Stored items
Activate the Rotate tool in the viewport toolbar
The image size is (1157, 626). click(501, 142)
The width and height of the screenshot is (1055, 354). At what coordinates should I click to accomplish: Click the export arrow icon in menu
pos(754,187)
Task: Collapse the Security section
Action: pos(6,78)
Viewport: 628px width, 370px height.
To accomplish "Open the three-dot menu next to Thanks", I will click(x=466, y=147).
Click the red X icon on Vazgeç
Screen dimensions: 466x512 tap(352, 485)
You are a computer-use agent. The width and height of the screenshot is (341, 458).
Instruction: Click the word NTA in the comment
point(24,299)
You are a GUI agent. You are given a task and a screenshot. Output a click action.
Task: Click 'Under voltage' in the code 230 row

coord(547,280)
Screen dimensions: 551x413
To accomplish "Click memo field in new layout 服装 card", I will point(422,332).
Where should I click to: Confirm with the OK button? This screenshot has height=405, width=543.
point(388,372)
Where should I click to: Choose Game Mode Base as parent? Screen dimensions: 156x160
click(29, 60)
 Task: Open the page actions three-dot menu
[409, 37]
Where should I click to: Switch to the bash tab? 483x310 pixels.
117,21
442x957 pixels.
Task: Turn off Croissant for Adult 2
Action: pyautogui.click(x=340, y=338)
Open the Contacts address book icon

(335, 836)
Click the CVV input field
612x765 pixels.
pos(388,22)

WHAT YOU SHOULD DO → Please retype, exactly as written, every line from the line containing "You are a computer-use" through the last line of the records above, including both of those lines, and nothing else.

TASK ANSWER →
You are a computer-use agent. The width and height of the screenshot is (341, 458).
Instruction: Click the word NTA in the comment
point(24,299)
You are a GUI agent. You are given a task and a screenshot. Output a click action.
Task: Click 'Under voltage' in the code 230 row

coord(547,280)
Screen dimensions: 551x413
To accomplish "Click memo field in new layout 服装 card", I will point(422,332).
Where should I click to: Confirm with the OK button? This screenshot has height=405, width=543.
point(388,372)
Where should I click to: Choose Game Mode Base as parent? Screen dimensions: 156x160
click(29, 60)
 Task: Open the page actions three-dot menu
[409, 37]
Where should I click to: Switch to the bash tab? 483x310 pixels.
117,21
442x957 pixels.
Task: Turn off Croissant for Adult 2
Action: pyautogui.click(x=340, y=338)
Open the Contacts address book icon

(335, 836)
Click the CVV input field
612x765 pixels.
pos(388,22)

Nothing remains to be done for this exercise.